Arrange the lines below as a Markdown table with two columns, No. and Line. Skip blank lines and give each remaining line its own row.

- - -

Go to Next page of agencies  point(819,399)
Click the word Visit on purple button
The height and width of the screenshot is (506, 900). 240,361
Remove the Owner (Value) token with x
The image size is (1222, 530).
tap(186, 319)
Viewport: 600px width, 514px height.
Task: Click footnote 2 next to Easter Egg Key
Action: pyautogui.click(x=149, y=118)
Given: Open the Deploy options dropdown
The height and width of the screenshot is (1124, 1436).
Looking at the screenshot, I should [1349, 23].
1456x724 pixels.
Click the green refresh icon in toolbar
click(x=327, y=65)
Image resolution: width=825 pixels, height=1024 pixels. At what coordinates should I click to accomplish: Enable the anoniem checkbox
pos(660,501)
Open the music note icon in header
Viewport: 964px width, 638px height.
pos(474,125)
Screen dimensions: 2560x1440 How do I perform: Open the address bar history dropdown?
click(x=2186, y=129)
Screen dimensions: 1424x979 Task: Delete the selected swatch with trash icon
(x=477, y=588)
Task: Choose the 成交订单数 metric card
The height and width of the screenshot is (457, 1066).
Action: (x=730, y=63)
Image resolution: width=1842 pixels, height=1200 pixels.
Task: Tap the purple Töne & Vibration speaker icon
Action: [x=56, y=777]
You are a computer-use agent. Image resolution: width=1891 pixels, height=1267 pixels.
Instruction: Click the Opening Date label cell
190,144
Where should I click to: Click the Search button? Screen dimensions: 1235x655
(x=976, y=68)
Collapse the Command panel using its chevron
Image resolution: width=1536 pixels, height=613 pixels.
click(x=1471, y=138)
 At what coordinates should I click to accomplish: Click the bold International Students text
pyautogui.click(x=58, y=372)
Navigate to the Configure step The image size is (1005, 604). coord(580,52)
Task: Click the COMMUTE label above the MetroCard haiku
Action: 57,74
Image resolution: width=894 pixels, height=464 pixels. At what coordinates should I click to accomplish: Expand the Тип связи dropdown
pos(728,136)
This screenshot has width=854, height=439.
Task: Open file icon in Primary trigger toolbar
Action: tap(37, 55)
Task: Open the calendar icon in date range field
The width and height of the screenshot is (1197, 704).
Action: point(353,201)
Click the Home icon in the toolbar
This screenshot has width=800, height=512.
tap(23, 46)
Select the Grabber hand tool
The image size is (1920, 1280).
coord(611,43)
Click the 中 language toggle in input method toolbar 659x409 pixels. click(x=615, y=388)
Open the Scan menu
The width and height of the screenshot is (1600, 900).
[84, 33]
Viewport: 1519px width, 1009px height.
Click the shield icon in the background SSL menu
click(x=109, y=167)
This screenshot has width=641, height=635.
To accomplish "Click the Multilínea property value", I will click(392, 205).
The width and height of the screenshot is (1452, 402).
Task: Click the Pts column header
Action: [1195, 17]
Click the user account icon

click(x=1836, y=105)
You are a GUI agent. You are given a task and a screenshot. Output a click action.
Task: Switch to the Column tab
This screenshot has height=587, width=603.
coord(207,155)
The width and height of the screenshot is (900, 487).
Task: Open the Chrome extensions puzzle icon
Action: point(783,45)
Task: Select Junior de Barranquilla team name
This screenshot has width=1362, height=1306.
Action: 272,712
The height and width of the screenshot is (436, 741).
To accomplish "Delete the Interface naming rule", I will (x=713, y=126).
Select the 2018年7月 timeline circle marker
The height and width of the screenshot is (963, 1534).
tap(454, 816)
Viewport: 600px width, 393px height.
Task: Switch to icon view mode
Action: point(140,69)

- - -

→ **ANSWER BELOW**:
| No. | Line |
|---|---|
| 1 | Go to Next page of agencies  point(819,399) |
| 2 | Click the word Visit on purple button |
| 3 | The height and width of the screenshot is (506, 900). 240,361 |
| 4 | Remove the Owner (Value) token with x |
| 5 | The image size is (1222, 530). |
| 6 | tap(186, 319) |
| 7 | Viewport: 600px width, 514px height. |
| 8 | Task: Click footnote 2 next to Easter Egg Key |
| 9 | Action: pyautogui.click(x=149, y=118) |
| 10 | Given: Open the Deploy options dropdown |
| 11 | The height and width of the screenshot is (1124, 1436). |
| 12 | Looking at the screenshot, I should [1349, 23]. |
| 13 | 1456x724 pixels. |
| 14 | Click the green refresh icon in toolbar |
| 15 | click(x=327, y=65) |
| 16 | Image resolution: width=825 pixels, height=1024 pixels. At what coordinates should I click to accomplish: Enable the anoniem checkbox |
| 17 | pos(660,501) |
| 18 | Open the music note icon in header |
| 19 | Viewport: 964px width, 638px height. |
| 20 | pos(474,125) |
| 21 | Screen dimensions: 2560x1440 How do I perform: Open the address bar history dropdown? |
| 22 | click(x=2186, y=129) |
| 23 | Screen dimensions: 1424x979 Task: Delete the selected swatch with trash icon |
| 24 | (x=477, y=588) |
| 25 | Task: Choose the 成交订单数 metric card |
| 26 | The height and width of the screenshot is (457, 1066). |
| 27 | Action: (x=730, y=63) |
| 28 | Image resolution: width=1842 pixels, height=1200 pixels. |
| 29 | Task: Tap the purple Töne & Vibration speaker icon |
| 30 | Action: [x=56, y=777] |
| 31 | You are a computer-use agent. Image resolution: width=1891 pixels, height=1267 pixels. |
| 32 | Instruction: Click the Opening Date label cell |
| 33 | 190,144 |
| 34 | Where should I click to: Click the Search button? Screen dimensions: 1235x655 |
| 35 | (x=976, y=68) |
| 36 | Collapse the Command panel using its chevron |
| 37 | Image resolution: width=1536 pixels, height=613 pixels. |
| 38 | click(x=1471, y=138) |
| 39 |  At what coordinates should I click to accomplish: Click the bold International Students text |
| 40 | pyautogui.click(x=58, y=372) |
| 41 | Navigate to the Configure step The image size is (1005, 604). coord(580,52) |
| 42 | Task: Click the COMMUTE label above the MetroCard haiku |
| 43 | Action: 57,74 |
| 44 | Image resolution: width=894 pixels, height=464 pixels. At what coordinates should I click to accomplish: Expand the Тип связи dropdown |
| 45 | pos(728,136) |
| 46 | This screenshot has width=854, height=439. |
| 47 | Task: Open file icon in Primary trigger toolbar |
| 48 | Action: tap(37, 55) |
| 49 | Task: Open the calendar icon in date range field |
| 50 | The width and height of the screenshot is (1197, 704). |
| 51 | Action: point(353,201) |
| 52 | Click the Home icon in the toolbar |
| 53 | This screenshot has width=800, height=512. |
| 54 | tap(23, 46) |
| 55 | Select the Grabber hand tool |
| 56 | The image size is (1920, 1280). |
| 57 | coord(611,43) |
| 58 | Click the 中 language toggle in input method toolbar 659x409 pixels. click(x=615, y=388) |
| 59 | Open the Scan menu |
| 60 | The width and height of the screenshot is (1600, 900). |
| 61 | [84, 33] |
| 62 | Viewport: 1519px width, 1009px height. |
| 63 | Click the shield icon in the background SSL menu |
| 64 | click(x=109, y=167) |
| 65 | This screenshot has width=641, height=635. |
| 66 | To accomplish "Click the Multilínea property value", I will click(392, 205). |
| 67 | The width and height of the screenshot is (1452, 402). |
| 68 | Task: Click the Pts column header |
| 69 | Action: [1195, 17] |
| 70 | Click the user account icon |
| 71 | click(x=1836, y=105) |
| 72 | You are a GUI agent. You are given a task and a screenshot. Output a click action. |
| 73 | Task: Switch to the Column tab |
| 74 | This screenshot has height=587, width=603. |
| 75 | coord(207,155) |
| 76 | The width and height of the screenshot is (900, 487). |
| 77 | Task: Open the Chrome extensions puzzle icon |
| 78 | Action: point(783,45) |
| 79 | Task: Select Junior de Barranquilla team name |
| 80 | This screenshot has width=1362, height=1306. |
| 81 | Action: 272,712 |
| 82 | The height and width of the screenshot is (436, 741). |
| 83 | To accomplish "Delete the Interface naming rule", I will (x=713, y=126). |
| 84 | Select the 2018年7月 timeline circle marker |
| 85 | The height and width of the screenshot is (963, 1534). |
| 86 | tap(454, 816) |
| 87 | Viewport: 600px width, 393px height. |
| 88 | Task: Switch to icon view mode |
| 89 | Action: point(140,69) |